Tuesday, July 21, 2009

Government must ‘change our ways as a society’

ARCHBISHOP Diarmuid Martin has said the government should not simply focus on remedies for the budgetary deficit but instead needs to completely change the economy’s guiding philosophy.

He said the time had come for real political leadership because the current economic crisis has posed a significant challenge to government institutions.

"I believe that the challenge today is not just to fix it [the economy], but to change it and to change our ways of carrying out politics and to change ourselves as individuals and as a society," the Archbishop said.

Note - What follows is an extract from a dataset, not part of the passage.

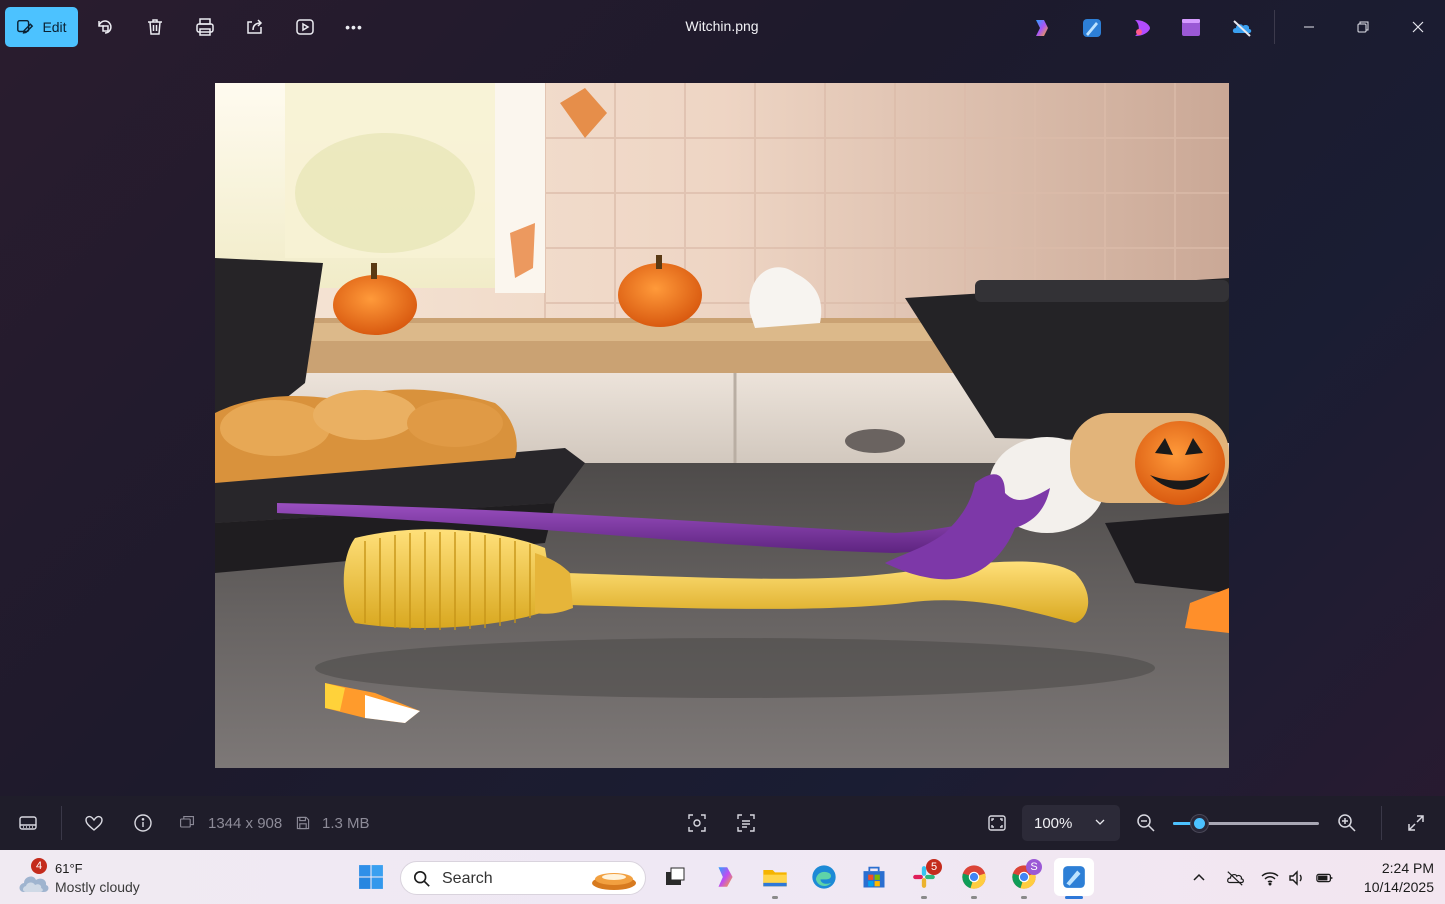  I want to click on onedrive-offline-tray-icon, so click(1235, 878).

Dr Martin was delivering the John Hume lecture on the opening night of the annual MacGill Summer School in the Highland Hotel, in Donegal.

The theme of this year’s event is what went wrong with the Irish economy and how it can be fixed.

With Mr Hume in the audience the Archbishop of Dublin said the seismic changes enforced by the economic crisis had provided an opportunity for a more fundamental rethink on many aspects of life.

Self interest should not be the only lens used to study international structures, he said.

"No individual, no individual business enterprise, no individual country, no individual sector group in society can go it alone," he said.

Dr Martin also addressed the changing nature of the ties linking religion and politics in the country.

He said while the state dealt with "historical hangovers" from aspects of this relationship, particularly in the area of education, it should have the ambition to pursue a wholescale compassionate reform.

And he reiterated previous pleas for a rethink of the role played by the church and the state but said this did not mean he was surrendering to a secular agenda.

"I am not giving, as some would claim, a sort of blessing to a more secular vision of Ireland and nowhere more than in Ireland does secularism paradoxically like being blessed.

"Nor am I favouring the more radical response of those who would tell me: Thanks for coming, now you can go off back to Drumcondra or to your sacristies or to your historical past and keep your historical hangovers out of our lives. The church has to move away from the attitude to maintain any attitude of dominance," he said.

Dr Martin was the first of many high-ranking speakers scheduled to address the economic problems during the week long school in the Glenties.